Delay circuits are often used in modern chip and system designs to provide a predetermined delay for an input signal. The delay circuits may be used for a variety of applications, such as sampling clock phase optimization for analog to digital converters.
One example of a known delay circuit utilizes an inverter cell that generates a predetermined delay. Multiple inverter cells may be coupled together in the form of a chain, with the delay from each cell adding up to a required time delay for the entire chain of cells. The inverter delay cell is simple to implement but is very sensitive to process, power supply voltage and ambient temperature variations. Because of the sensitivity of the inverter delay cell, the programmable delay step variation is on the order of 50%. This variation makes the standard inverter delay cell impractical.
In order to reduce the variation, the basic inverter cell has been modified. One modification uses the inverter delay cell 100 as shown in FIG. 1. The inverter delay cell 100 includes an inverter 110, a constant current IIC1, and a capacitor CIC1. The constant current IIC1 is a reference source current that is independent of the process chosen, and thus is not susceptible to process variations. The delay generated by the inverter delay cell 100 is dependent on the constant current LIC1 and the capacitor CIC1. Specifically, in operation, when the input signal to the inverter 110 goes high, the discharge time for the capacitor depends on the constant current IIC1 and the capacitor CIC1.
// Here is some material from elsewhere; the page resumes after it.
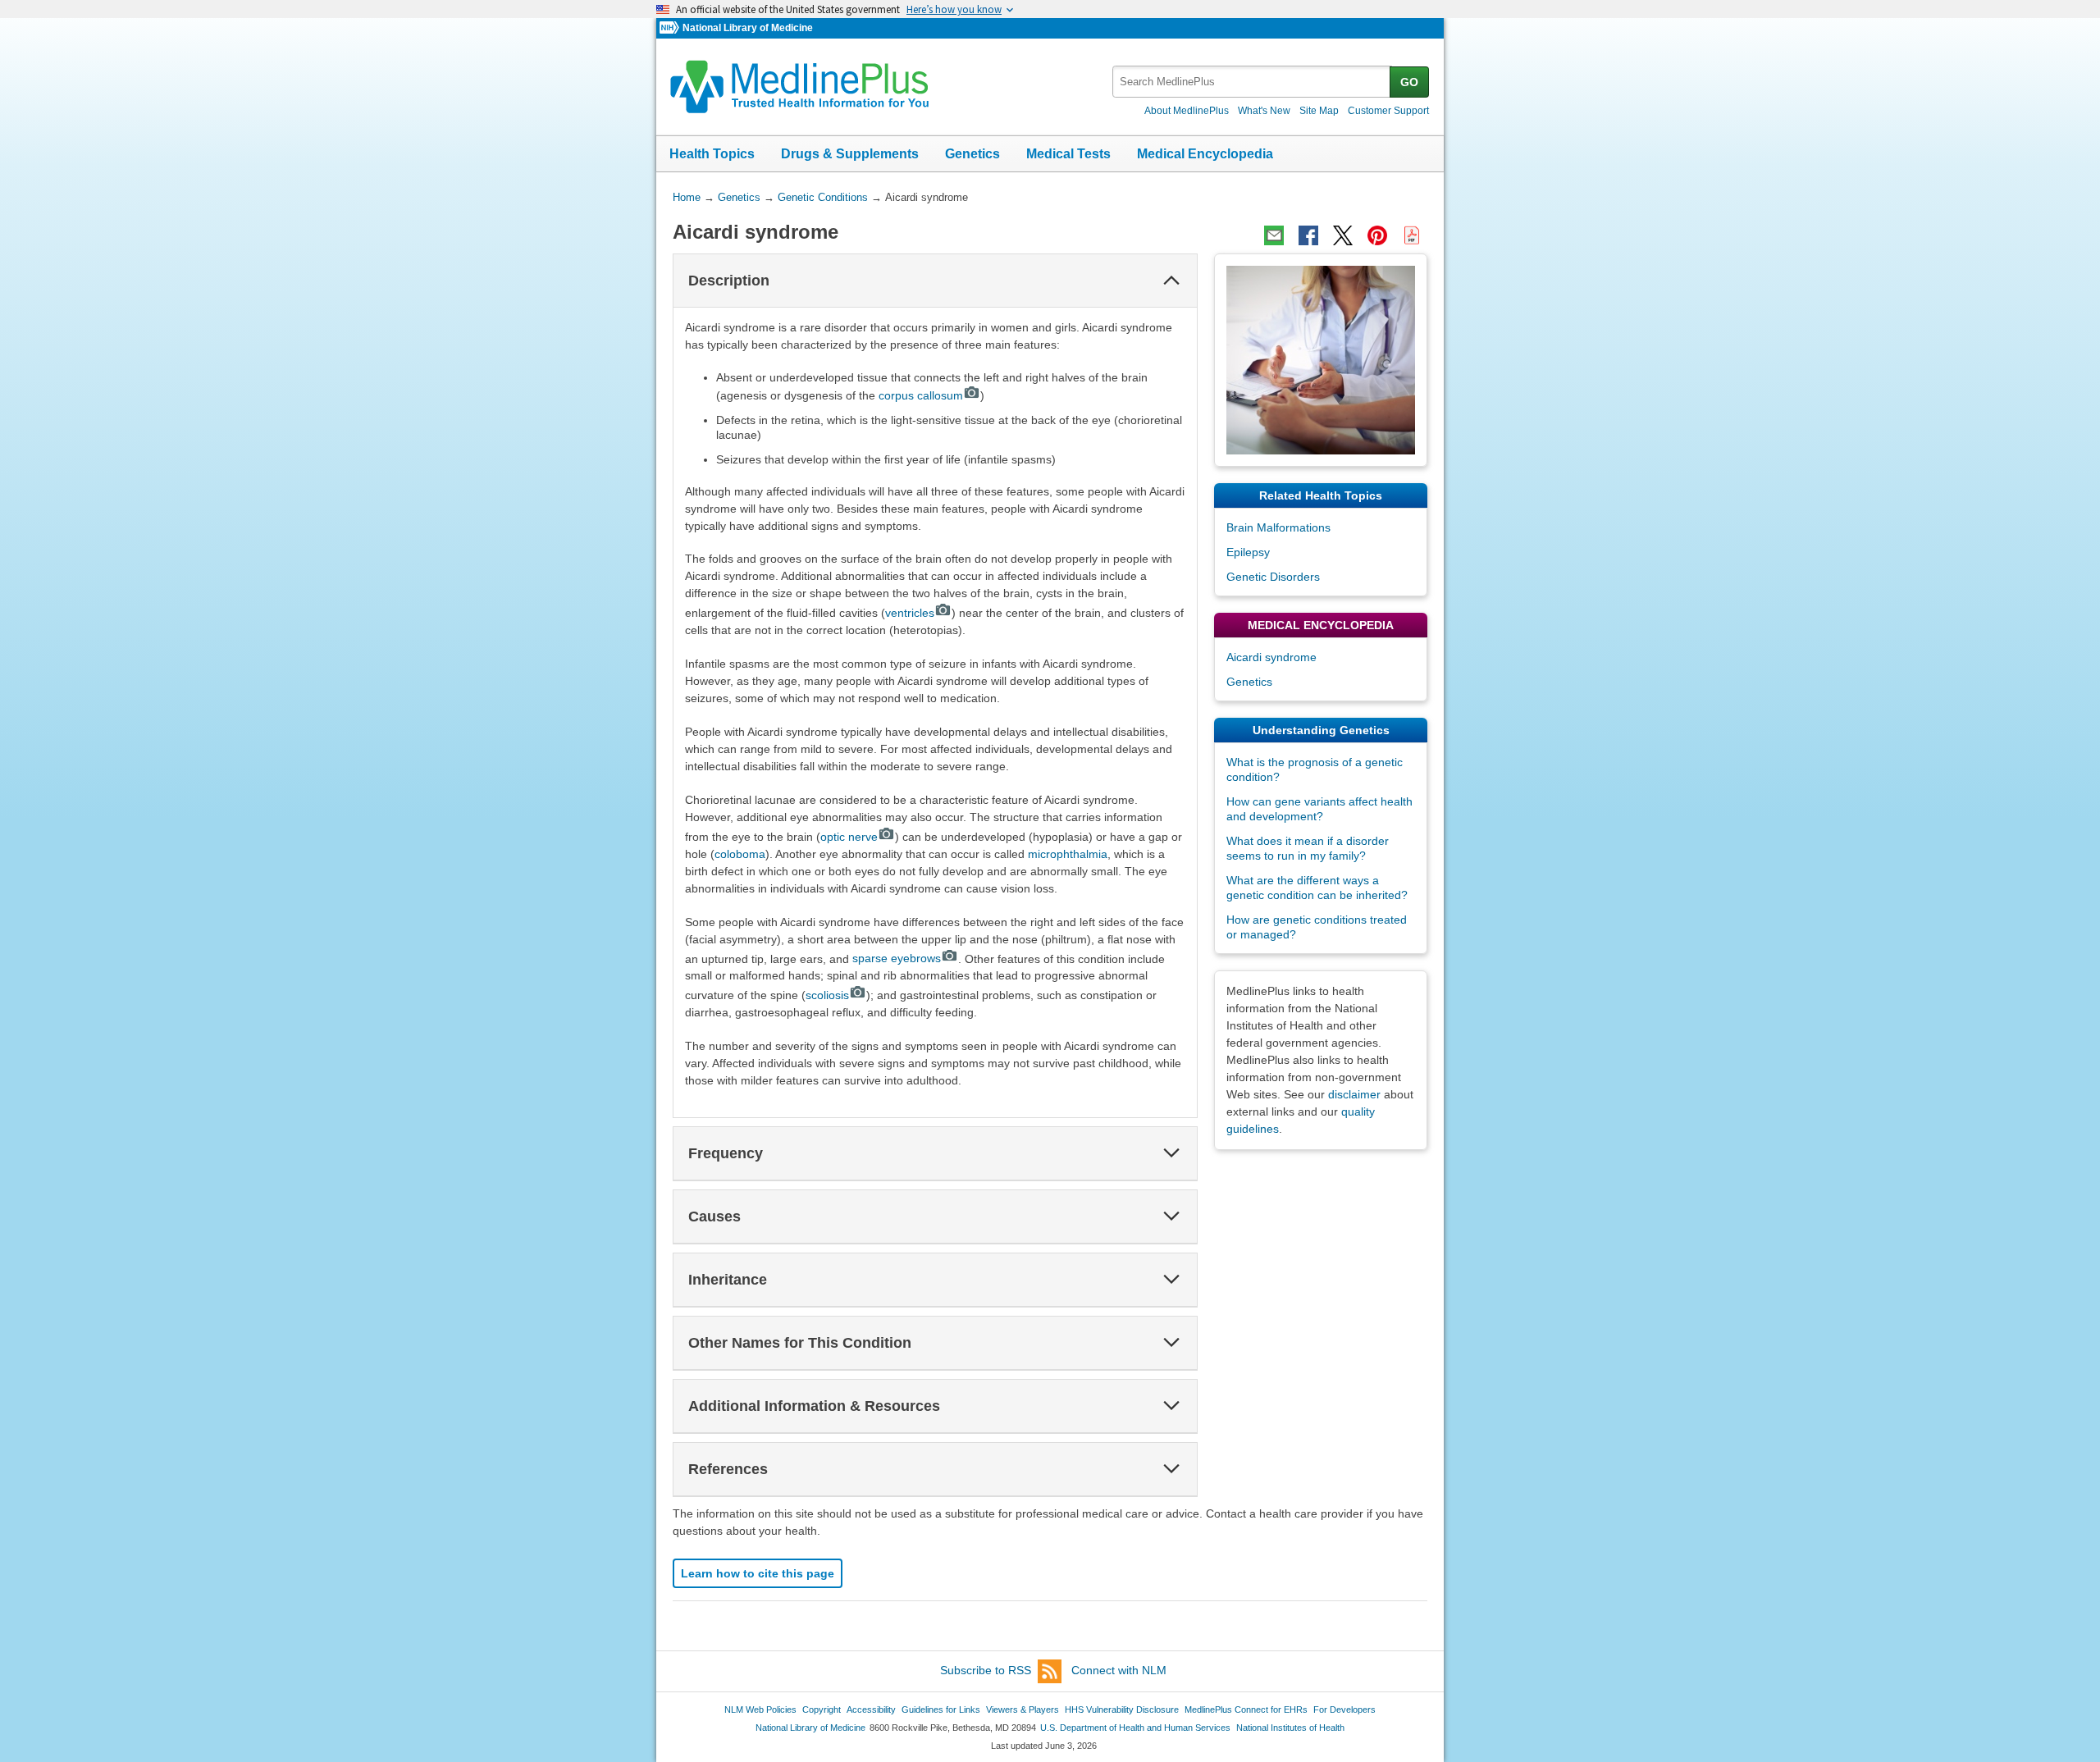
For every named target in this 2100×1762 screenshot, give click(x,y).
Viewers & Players (1022, 1709)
Another modification to the basic inverter cell is shown in FIG. 2. Rather than receiving a reference source current independent of process, the current for the delay cell 202 is generated by a self-biased current generator 200, thereby reducing variation based on process. However, the self-biased technique still requires complicated calibration to reduce the effects of temperature variation. And, the delay cell 202 is still susceptible to variation based on process. For example, the characteristics of the discharge capacitor CIC2 may still depend on the process variations. Further, as in other delay circuits that rely on multiple, cascaded delay cells, the delay step linearity, sometimes called differential nonlinearity (DNL), may be worse with the increase of delay step due to the accumulation of delay error of each delay cell.
Another type of delay circuit is a delay-locked loop (DLL). Where an accurate reference clock is available, the delay-locked loop may be used to generate the required delay step, the accuracy of which being determined by the reference clock period. However, the DLL design may consume power and area, particularly in the case where the required delay step is quite small compared to the clock period since a long voltage control delay line (VCDL) is needed. Moreover, the accurate reference clock is not always available.
Accordingly, it would be desirable to develop a novel delay circuit which is less sensitive to process, voltage and/or temperature (PVT) variations and small differential nonlinearity.